● Task instructions:
(1) Answer these questions from the Whittredge excerpt, one answer per line, marked as the questions are:
(a) Who invited Whittredge on the 1866 inspection tour of the Central Plains?
(b) In his own recollection, what did Whittredge say he cared more for than the mountains?
(c) What do Whittredge's other Western landscapes tend to show, in contrast to this painting?
(2) Proceed with the Whittredge excerpt, writing on from its final sentence.

● Excerpt to read:
_ _ _
Whittredge’s fascination with the West began with a journey he made during the summer of 1866. General John Pope had invited the artist to accompany him on an inspection tour of the Central Plains. The expedition embarked from Kansas and travelled the Oregon Trail as well as the South Platte River and the Cache La Poudre River in Colorado before heading south to New Mexico.[v] As Anthony Janson has noted, the expedition “had a profound effect on the artist…[and] consolidated his vision of the United States. Whittredge’s autobiography, written nearly forty years later, recalls details and events of the journey with an astonishing vividness that expresses the wonder of discovery.”[vi] Whittredge wrote of this experience:
“I had never seen the plains or anything like them. They impressed me deeply. I cared more for them than for the mountains, and very few of my Western pictures have been produced from sketches made in the mountains, but rather from those made on the plains with mountains in the distance. Often on reaching an elevation, we had a remarkable view of the great plains. I had never seen any effect like it…Nothing could be more like an Arcadian landscape than was here presented to our view.”[vii]
Our painting is just such a view—“made on the plains with the mountains in the distance”—and one of Whittredge’s most accomplished compositions. The artist’s focus on this shaded grove of towering trees is somewhat of a departure from his other Western landscapes, which tend to show the vast expanse of the open plains in the midday and late afternoon sun. By contrast, here the trees fill the pictorial space at the outer and upper edges of the composition, framing the view of the distant peaks and emphasizing the protective nature of the canopy as a place of respite for both wildlife and people.
_ _ _
● Provided material:
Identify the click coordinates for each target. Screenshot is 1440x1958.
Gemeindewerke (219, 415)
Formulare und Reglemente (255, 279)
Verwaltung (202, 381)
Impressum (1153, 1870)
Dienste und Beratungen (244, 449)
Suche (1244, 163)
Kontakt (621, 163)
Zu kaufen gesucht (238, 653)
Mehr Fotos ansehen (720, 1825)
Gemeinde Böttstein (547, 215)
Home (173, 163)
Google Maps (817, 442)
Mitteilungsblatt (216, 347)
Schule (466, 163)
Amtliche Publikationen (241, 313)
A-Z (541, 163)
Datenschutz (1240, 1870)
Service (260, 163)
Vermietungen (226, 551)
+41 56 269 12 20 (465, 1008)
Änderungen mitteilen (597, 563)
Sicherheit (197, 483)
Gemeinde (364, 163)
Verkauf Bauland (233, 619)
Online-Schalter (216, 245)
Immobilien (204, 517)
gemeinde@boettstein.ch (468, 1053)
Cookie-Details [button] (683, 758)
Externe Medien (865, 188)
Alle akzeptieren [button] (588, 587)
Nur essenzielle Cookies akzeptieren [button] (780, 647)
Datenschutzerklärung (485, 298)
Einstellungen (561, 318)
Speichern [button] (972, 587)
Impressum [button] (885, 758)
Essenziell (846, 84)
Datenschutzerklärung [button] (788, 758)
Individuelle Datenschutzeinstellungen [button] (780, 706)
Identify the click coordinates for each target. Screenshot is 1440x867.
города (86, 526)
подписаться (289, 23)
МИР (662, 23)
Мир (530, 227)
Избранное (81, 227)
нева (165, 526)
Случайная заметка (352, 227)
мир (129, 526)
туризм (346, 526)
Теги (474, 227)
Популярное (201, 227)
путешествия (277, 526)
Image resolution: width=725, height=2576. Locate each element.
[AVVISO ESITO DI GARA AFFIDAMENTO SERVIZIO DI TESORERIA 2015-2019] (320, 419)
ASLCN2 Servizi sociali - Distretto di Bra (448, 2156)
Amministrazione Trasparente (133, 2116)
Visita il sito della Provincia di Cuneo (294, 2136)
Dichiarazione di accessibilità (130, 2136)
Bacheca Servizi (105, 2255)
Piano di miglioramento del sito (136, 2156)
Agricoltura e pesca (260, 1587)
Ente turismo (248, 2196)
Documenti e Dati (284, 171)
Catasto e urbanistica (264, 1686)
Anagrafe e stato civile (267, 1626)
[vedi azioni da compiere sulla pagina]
_ _ _
● Answers provided:
(1)
(a) General John Pope
(b) The plains
(c) The vast expanse of the open plains in the midday and late afternoon sun

(2)
Following his westward journey in 1866, Whittredge returned twice to Colorado in the company of fellow artists, first in 1870 and again in 1871. The extant body of work from these excursions provides insight both into Whittredge’s artistic practices and to the development of his mature style during these years. While he had produced several studies from nature during his earlier period in Europe, Whittredge almost never worked in oils outdoors in the United States except in the West. In 1866, he produced several studies on half-sheets of paper—the horizontal format well-suited to capturing the plains—and two small canvases (Fig. 4).[viii] He later revisited and reworked many of these sketches into larger compositions in his New York studio.
Fig. 4. Thomas Worthington Whittredge, On the Platte River, 1866, oil on canvas, 6 ⅛ x 20 ⅛ inches, Museum of Fine Arts, Boston.
Whittredge’s first major Western painting following his return to New York was Crossing the Ford in the collection of The Century Association (Fig. 5). In a process analogous to that seen in our painting, this large-scale canvas repeats the view of several smaller works depicted at different times and in varying light: Indians Crossing the Platte of 1867, seen at twilight;[ix] Indians Returning to Camp, Platte River, set during the day (Fig. 6);[x] and the mid-sized Indian Encampment on the Platte River of 1868 (Fig. 7), the closest in scale to our painting. [xi] Interestingly, Crossing the Ford displays two dates: 1868 and 1870. Whittredge had first exhibited the painting in 1868 under the title The Plains at the Base of the Rocky Mountains but seems not to have been satisfied with the result, as he retained the work in his studio. He returned to Colorado during the summer of 1870 specifically to revise and improve the picture.[xii] Whittredge writes in his autobiography:
“I went twice to the Rocky Mountains after my first visit, these last times by railroad. The first of these later visits was undertaken because I had gotten into some trouble with one of my pictures. On my first visit to Denver I had made a sketch from near our camping ground, from which I had begun a large picture. The trees did not suit me. I remembered a group of trees I had seen on the Cache la Poudre River, fifty miles from Denver, which I thought would suit my picture better. I undertook the journey to make sketches of them. They were finally introduced into the picture, much to its improvement.”[xiii]
Fig. 5. Thomas Worthington Whittredge, Crossing the Ford, 1868 and 1870, oil on canvas, 40 x 68 inches, The Century Association, New York.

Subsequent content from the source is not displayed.